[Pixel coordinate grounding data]

■ ■ ■ ■ ■

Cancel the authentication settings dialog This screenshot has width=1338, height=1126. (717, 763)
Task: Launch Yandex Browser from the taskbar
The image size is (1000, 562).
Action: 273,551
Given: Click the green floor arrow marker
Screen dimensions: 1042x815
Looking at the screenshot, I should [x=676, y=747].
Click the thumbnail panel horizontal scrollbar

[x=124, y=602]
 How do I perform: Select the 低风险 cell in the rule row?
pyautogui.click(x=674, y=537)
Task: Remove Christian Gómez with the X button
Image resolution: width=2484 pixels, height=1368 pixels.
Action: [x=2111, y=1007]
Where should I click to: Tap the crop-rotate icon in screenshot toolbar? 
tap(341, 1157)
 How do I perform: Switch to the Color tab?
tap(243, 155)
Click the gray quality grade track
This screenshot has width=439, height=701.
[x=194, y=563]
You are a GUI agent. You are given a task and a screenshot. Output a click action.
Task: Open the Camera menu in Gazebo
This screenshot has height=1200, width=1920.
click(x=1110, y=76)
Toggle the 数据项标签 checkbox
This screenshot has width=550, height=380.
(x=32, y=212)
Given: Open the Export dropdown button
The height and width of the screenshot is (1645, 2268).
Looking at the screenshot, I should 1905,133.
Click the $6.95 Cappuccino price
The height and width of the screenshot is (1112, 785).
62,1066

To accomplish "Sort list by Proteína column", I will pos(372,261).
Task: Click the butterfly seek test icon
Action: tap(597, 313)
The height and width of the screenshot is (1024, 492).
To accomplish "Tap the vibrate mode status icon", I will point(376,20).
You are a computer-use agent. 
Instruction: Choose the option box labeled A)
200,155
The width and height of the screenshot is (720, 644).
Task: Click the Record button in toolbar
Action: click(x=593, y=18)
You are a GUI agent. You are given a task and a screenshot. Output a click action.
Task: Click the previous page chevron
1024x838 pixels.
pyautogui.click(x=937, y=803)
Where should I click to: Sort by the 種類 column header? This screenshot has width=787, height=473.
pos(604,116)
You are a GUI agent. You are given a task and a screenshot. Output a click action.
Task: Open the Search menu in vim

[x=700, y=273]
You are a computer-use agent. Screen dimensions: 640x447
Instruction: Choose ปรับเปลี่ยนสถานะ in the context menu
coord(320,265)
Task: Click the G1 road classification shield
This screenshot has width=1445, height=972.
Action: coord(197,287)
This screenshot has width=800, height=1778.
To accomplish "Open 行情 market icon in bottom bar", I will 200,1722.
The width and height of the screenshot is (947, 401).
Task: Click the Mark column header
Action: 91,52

■ ■ ■ ■ ■

__Assigned task__.
In the records above, return only the line that contains "This screenshot has width=1445, height=972." and every line after it through the last, exactly as they appear.

__The completed task__.
This screenshot has width=1445, height=972.
Action: coord(197,287)
This screenshot has width=800, height=1778.
To accomplish "Open 行情 market icon in bottom bar", I will 200,1722.
The width and height of the screenshot is (947, 401).
Task: Click the Mark column header
Action: 91,52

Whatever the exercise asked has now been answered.